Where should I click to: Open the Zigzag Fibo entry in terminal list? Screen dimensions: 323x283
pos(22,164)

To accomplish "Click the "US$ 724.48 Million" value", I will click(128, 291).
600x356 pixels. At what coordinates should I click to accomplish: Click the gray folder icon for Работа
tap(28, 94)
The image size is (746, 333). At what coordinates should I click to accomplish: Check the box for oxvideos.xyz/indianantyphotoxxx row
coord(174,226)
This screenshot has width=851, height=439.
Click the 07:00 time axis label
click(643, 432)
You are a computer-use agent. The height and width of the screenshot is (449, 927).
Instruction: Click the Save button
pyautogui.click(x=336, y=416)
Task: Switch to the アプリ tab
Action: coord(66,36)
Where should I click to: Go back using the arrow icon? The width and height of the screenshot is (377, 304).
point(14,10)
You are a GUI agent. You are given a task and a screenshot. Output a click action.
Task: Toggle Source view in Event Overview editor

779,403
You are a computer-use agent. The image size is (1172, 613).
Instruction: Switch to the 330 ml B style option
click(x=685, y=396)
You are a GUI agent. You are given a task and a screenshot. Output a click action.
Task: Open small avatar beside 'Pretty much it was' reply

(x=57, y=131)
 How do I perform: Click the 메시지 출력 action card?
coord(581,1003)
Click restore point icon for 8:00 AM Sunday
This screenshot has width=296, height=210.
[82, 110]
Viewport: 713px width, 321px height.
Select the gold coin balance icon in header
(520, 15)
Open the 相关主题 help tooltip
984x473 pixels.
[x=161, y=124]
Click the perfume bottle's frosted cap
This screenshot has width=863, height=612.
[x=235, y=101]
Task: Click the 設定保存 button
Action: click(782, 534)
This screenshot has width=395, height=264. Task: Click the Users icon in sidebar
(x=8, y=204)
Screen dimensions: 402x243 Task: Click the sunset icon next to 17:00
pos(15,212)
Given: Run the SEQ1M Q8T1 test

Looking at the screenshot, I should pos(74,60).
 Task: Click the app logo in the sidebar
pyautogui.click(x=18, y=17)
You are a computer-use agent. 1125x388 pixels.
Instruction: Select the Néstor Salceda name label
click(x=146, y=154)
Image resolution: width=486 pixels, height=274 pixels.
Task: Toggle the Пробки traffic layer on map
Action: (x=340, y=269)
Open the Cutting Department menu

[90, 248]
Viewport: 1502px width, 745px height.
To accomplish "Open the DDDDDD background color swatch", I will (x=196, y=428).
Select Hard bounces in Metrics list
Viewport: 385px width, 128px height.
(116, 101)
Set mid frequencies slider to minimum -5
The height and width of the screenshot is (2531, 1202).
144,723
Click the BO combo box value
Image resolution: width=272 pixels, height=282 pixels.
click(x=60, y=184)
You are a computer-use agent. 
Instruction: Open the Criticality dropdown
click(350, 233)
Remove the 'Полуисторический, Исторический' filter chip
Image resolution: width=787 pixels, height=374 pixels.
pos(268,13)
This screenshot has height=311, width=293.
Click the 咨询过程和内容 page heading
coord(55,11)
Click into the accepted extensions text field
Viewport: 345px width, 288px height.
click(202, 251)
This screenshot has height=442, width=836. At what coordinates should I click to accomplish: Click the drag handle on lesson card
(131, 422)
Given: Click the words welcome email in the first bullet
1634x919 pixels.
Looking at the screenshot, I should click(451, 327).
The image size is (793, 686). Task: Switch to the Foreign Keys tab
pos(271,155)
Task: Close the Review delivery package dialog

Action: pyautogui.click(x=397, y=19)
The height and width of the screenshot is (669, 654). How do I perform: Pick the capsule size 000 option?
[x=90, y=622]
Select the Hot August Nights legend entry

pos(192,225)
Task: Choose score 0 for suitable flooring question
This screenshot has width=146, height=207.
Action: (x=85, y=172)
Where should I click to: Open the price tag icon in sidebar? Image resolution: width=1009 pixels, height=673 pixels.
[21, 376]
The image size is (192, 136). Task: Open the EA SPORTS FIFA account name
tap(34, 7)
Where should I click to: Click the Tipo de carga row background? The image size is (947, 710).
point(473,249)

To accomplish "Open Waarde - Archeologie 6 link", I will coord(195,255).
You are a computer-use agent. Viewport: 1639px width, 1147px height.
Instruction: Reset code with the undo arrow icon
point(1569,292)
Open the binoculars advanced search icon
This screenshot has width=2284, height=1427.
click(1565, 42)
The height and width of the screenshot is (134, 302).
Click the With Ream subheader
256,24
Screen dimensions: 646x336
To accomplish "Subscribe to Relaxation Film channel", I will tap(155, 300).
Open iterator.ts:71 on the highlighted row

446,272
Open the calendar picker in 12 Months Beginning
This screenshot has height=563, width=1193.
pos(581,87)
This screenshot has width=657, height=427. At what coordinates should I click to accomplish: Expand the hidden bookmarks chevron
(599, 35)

===============

Please rewrite the data from its first line through the line containing "tap(28, 94)", swapping "folder" for "directory" and leaving everything else unchanged.

* [Reply]:
Where should I click to: Open the Zigzag Fibo entry in terminal list? Screen dimensions: 323x283
pos(22,164)

To accomplish "Click the "US$ 724.48 Million" value", I will click(128, 291).
600x356 pixels. At what coordinates should I click to accomplish: Click the gray directory icon for Работа
tap(28, 94)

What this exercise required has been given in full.